In the Global South, UBI experiments have been led by various nongovernmental organisations (NGOs). The most discussed are the cases of the Self Employed Women’s Association (SEWA) in India (Davala et al., 2015), Give Directly in Kenya (Matthews, 2019), the Basic Income Guarantee Coalition in Namibia (Haarmann et al., 2009) and the project by the Belgian NGO, Eight, in Uganda (McFarland, 2017). These cases all showed a dramatic improvement in the living conditions and healthcare outcomes of the recipients of UBI. However, it is difficult to draw meaningful comparative analysis as to the efficacy of UBI relative to other methods of poverty alleviation from these studies. Giving money and support to those in extreme poverty will lead to improved indicators of well-being, the question as to whether UBI would have been the optimal mode of delivery for such support would have required a comparative study, with alternative modes of service delivery also trialled. It is also worth stressing that the extent of the colonial and neo-colonial exploitation in these locales was such in the case-study countries that any financial stimulus would have brought dramatic positive outcomes.
In summary, proponents of UBI seek to provide each member of a given polity with a regular, basic, cash payment. This may be seen as a replacement for the welfare state or an addition to it. The precise definition of ‘basic’ is a matter of debate (Loft et al., 2020: 2). For many left-wing advocates for UBI, it is not just a viable means for offsetting the brutality of the capitalist system, but it provides a route towards qualitative social transformation. In the words of Van Parijs (1986), UBI offers ‘the capitalist road to communism’ and for supporters of UBI, data from the various trials can be deployed to further this position.
Critical Theory and Critique
The term ‘Critical Theory’ was originally adopted by the ‘Frankfurt School’, whose principal exponents were Adorno, Horkheimer, Marcuse, Benjamin and Fromm (Held, 1980: 13–28). 9 Today, leading Frankfurt School Critical Theorists include Honneth (1995, 2014, 2016), Fraser (2008, 2014) and Thompson (2022). Central to all ‘Critical Theory’ scholarship across the generations is the awareness that power, knowledge, desire, and social rationality are closely connected (Rush, 2004). As such, critical theorists have developed a unique set of concepts and frameworks which enable a methodologically distinct approach for conducting social research (see Harris, 2022). Critical theoretical research, therefore, enables a valuable focus on forms of thought and of desire, carrying insights from psychoanalysis and Hegelian-Marxism, which are not widespread within much contemporary, largely positivistic social research (see Rush, 2004). Interview data, for example, while of undeniable use to social research, can only tell us so much; for critical theorists, there are deeper striations of consciousness and desire, which need to be interrogated (Delanty, 2020; Fraser, 2008, 2014; Thompson 2016, 2022).

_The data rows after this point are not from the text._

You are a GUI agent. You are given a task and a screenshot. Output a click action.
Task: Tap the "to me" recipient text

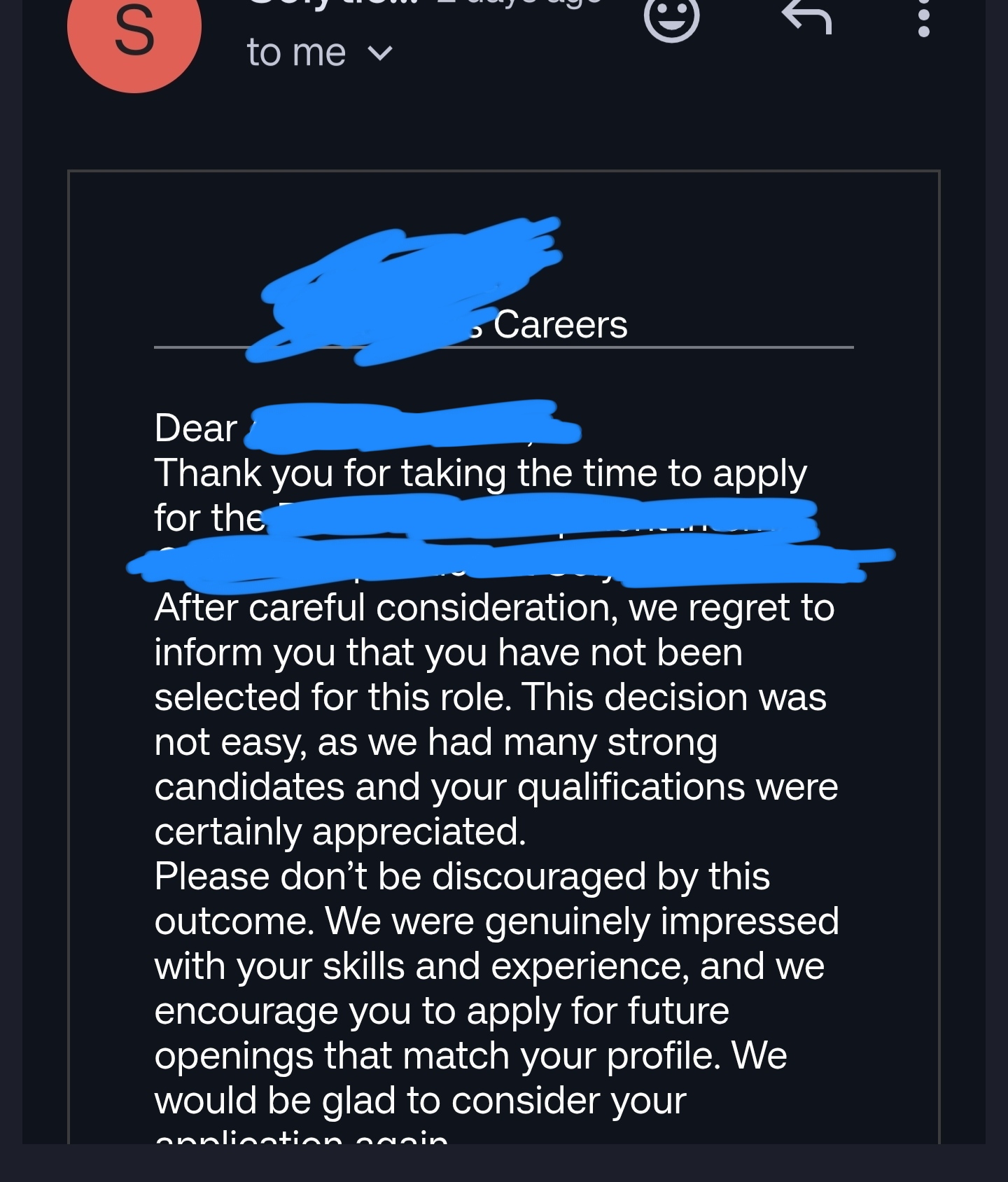click(x=296, y=53)
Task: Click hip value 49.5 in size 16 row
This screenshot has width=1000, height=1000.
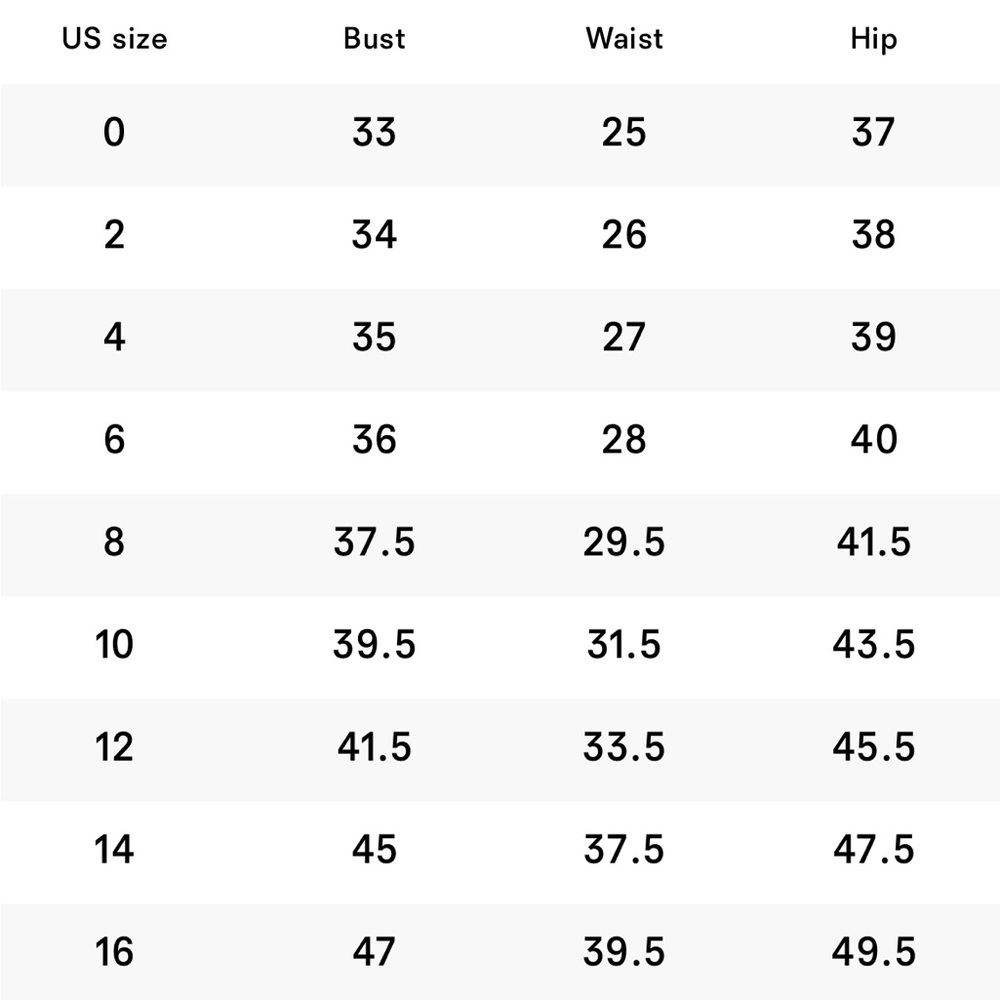Action: (x=874, y=952)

Yet, despite having a shared heritage, critical theory has grown in multiple directions over the decades, no longer applying merely to the work of the Frankfurt School. Razmig Keucheyan (2013: 1) notes that the term today is used to encompass approaches such as the queer theory developed by the North American feminist Judith Butler and the metaphysics of the event proposed by Alain Badiou, as well as Fredric Jameson’s theory of postmodernism, Homi Bhabha and Gayatri Spivak’s postcolonialism, John Holloway’s ‘open Marxism’, and Slavoj Žižek’s Hegelian neo-Lacanianism.
While a common interest in the relationship between social-structural power, epistemology, depth-psychology and emancipation (broadly construed) can be identified within the approaches mentioned, there are clear differences of methodology and politics. Indeed, there are insurmountable incompatibilities at many levels between, for example, Foucault or Spivak’s work, and that of Adorno. Postcolonial theory, or biopolitics, cannot be effortless elided with negative dialectics (see Delanty and Harris, 2021).

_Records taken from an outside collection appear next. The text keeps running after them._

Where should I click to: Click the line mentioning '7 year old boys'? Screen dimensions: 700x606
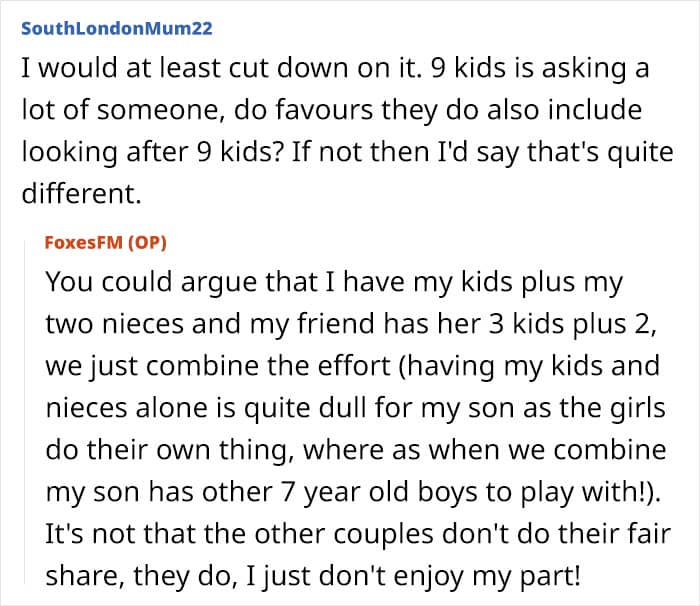[x=353, y=492]
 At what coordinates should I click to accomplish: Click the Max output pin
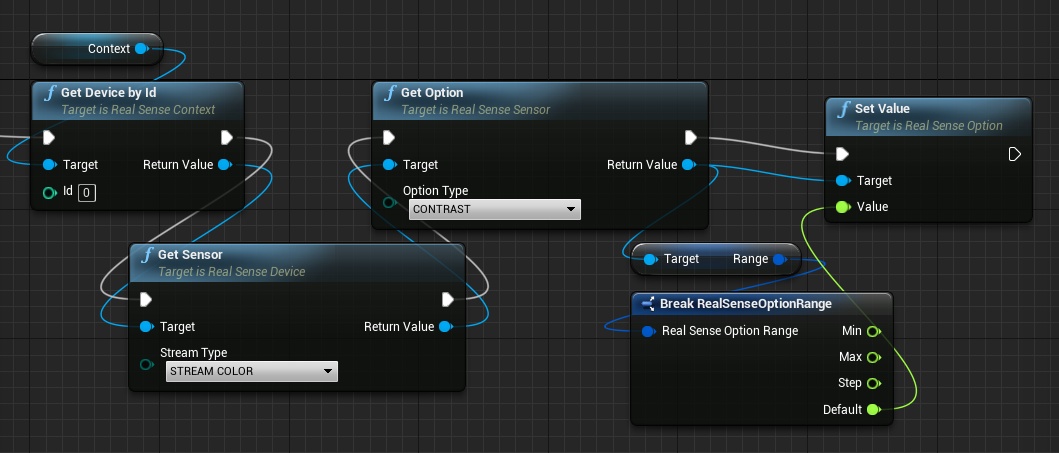873,357
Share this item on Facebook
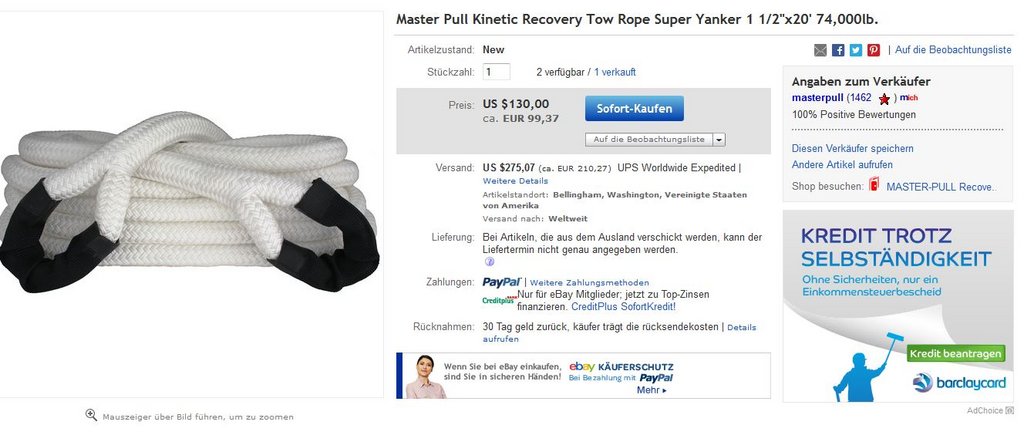1024x442 pixels. tap(838, 50)
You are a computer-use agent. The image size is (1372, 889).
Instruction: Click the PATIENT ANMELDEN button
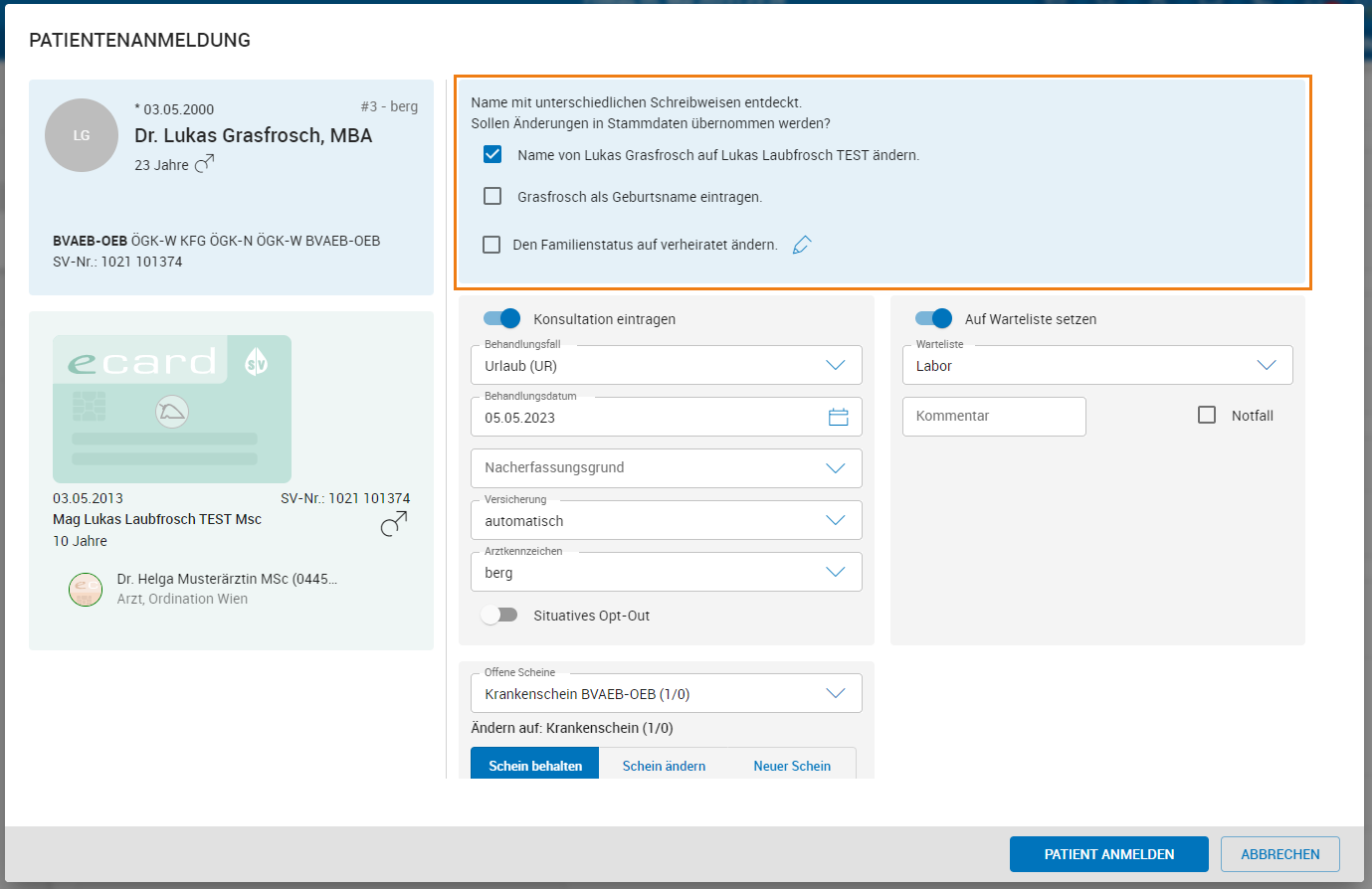(1108, 853)
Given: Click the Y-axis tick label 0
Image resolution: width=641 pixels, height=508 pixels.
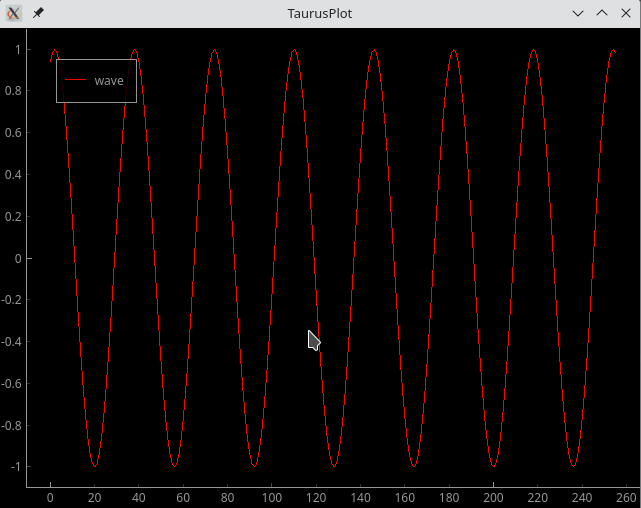Looking at the screenshot, I should pyautogui.click(x=17, y=258).
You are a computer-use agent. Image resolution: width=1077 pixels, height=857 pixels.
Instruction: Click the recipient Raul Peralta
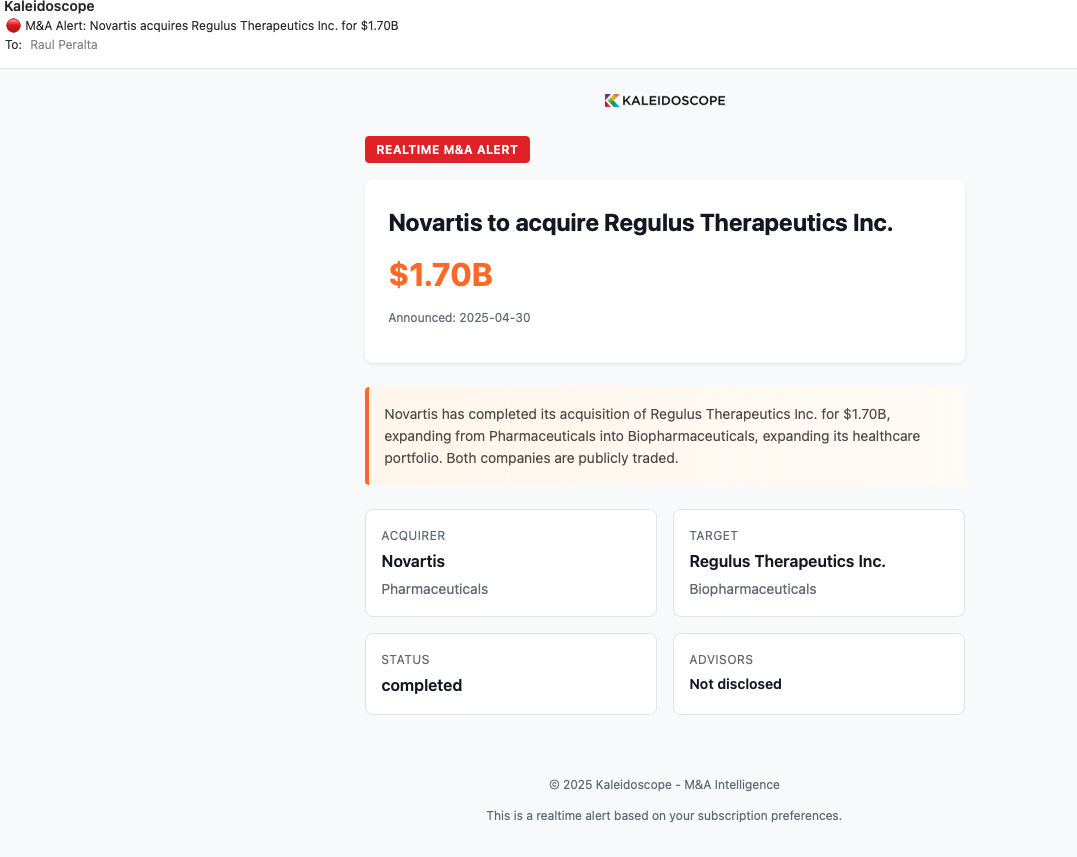point(63,44)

With this in mind, for the purpose of this paper, I draw on a specific cast of critical theory authors, chosen to enables me to utilise the tradition’s core strengths while having clear intuitive merit for engaging with UBI. I will work with the classical framing of ‘reification’, which has long been a mainstay of Frankfurt School Critical Theory (Adorno and Horkheimer, 1997; Marcuse, 1969, 1987, inter alia), and marry it with the work on ‘real abstraction’, which stems from the writings of Alfred Sohn-Rethel (1978), whose importance to critical theory is increasingly being acknowledged (see Oliva, Oliva and Novara, 2020). Research into both reification and ‘real abstraction’ is fundamentally invested in the critique of social-structural power on the subject’s cognitive capacities. They share similar convictions in anti-capitalism, methodological interpretivism, and in the meta-methodological conviction in immanent-transcendence (see Strydom, 2011). As will be demonstrated, the analysis of reification offers a broader optic through which to study the impact of social-structural power on consciousness, while the idea of ‘real abstraction’ enables a more targeted focus on how this occurs within the specifics of a money-based economy (Sohn-Rethel, 1978). Crucially, both insights can be utilised in tandem, coherently, to advance critique (see Delanty, 2020).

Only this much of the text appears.